While there is the occasional exception, for the most part to find a good stock you first need to find a good company. In order to determine if it’s a good company we look at factors such as whether the company is making money, is it producing a product that people want, has the company been around for a while, does it pay a consistent dividend, etc. Ultimately, we want a company that has made a lot of money for many years. Many companies could have 1 or 2 good years due to factors beyond their control such as a strong overall economy, but no company by luck can have strong consistent profits for 100 years. If a company thrived during the Great Depression, then the company is probably strong. We want at least ten years of consistent profits and great dividends.

The second factor we consider is the cost of the stock. By cost we don’t mean, whether the shares costs 1 dollar a share or 500 dollars a share. We mean, for every dollar we spend how much value do we get. We want a bargain price for what we receive. Remember that a stock represents ownership in the company. If you own 1% of the stock of a company, you own 1% of all that company’s stuff.

There are many ways to measure if the stock price is cheap compared to we are receiving. The price to earnings ratio is the most common metric we use when evaluating the cost of a stock. It is the most common metric because we believe that ultimately it is a company’s earnings that drives a company’s growth and thus is the good proxy for its intrinsic value. We also pay attention to price divided by book value, dividend yield, and the financial statements. We particularly in the financial statements look at debt load, where the cash is being spent, and general safety issues. Dan has personally prepared over 12,000 financial statements over the last 30 years. Reading one is not a problem.

As the market has reached a new high, we will be rebalancing in the near future.

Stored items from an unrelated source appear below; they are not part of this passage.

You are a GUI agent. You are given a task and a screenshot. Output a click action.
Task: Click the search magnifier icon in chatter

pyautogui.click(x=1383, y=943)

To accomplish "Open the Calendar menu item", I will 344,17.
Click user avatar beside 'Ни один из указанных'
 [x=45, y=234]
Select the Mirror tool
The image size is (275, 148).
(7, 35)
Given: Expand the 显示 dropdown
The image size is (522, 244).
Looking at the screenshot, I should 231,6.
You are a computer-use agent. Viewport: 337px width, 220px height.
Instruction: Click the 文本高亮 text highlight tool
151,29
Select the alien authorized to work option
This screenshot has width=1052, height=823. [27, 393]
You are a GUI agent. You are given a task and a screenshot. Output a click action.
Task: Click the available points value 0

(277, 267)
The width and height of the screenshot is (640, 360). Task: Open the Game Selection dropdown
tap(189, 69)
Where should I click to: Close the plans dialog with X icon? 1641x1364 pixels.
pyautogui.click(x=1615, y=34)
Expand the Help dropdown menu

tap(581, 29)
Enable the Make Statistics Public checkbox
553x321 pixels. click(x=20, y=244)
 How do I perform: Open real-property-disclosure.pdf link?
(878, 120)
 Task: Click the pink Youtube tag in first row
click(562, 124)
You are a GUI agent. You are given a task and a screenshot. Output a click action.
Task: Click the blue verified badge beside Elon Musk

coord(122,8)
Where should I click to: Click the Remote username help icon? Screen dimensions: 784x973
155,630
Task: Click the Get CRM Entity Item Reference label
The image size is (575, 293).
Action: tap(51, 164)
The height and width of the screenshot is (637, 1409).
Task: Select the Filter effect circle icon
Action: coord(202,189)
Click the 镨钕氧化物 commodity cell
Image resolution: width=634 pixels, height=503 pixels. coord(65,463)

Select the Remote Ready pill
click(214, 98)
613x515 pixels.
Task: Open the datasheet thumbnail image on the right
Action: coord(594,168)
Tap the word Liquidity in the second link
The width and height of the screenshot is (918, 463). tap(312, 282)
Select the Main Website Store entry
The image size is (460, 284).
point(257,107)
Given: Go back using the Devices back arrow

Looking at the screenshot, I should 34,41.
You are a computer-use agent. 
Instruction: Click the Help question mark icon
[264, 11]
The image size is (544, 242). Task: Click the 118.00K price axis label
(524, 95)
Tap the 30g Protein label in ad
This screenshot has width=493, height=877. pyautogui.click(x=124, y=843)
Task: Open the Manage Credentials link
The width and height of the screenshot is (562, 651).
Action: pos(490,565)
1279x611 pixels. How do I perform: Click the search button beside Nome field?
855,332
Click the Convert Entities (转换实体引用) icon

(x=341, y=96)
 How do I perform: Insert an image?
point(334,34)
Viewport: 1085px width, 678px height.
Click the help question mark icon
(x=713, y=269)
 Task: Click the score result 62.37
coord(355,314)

Thank-you again for your business and trust.

Dan and Eli

Investment Fee Schedule

Rate Assets Under Management
1.44% Below $125,000
1.00% Between $125,000 and $750,000
.85% Between $750,000 and $1,250,000
.80% Between $1,250,000 and $1,750,000
.75% Between $1,750,000 and $2,500,000
.70% Between $2,500,000 and $3,250,000
.65% Between $3,250,000 and $4,250,000
.60% Above $4,250,000

A single rate is applied to the whole account. I will waive personal tax return fees for accounts over $1 million. For accounts that are above $5,250,000, we’ll need to discuss a custom rate.

As I’m writing these to help my readers, I would be very appreciative of any input in regards to what I should write next. If you want me to write about a particular topic, please contact me. Please contact me if you would like to submit a post to my blog.

If anything that I mentioned above interests you, please consider downloading my free e-book. The book contains my thoughts on investment management and some information that I think everyone should know. You can also download it below.

E-Book Download

Questions for the comments

Did my newsletter make sense? Do you agree or disagree with what I said?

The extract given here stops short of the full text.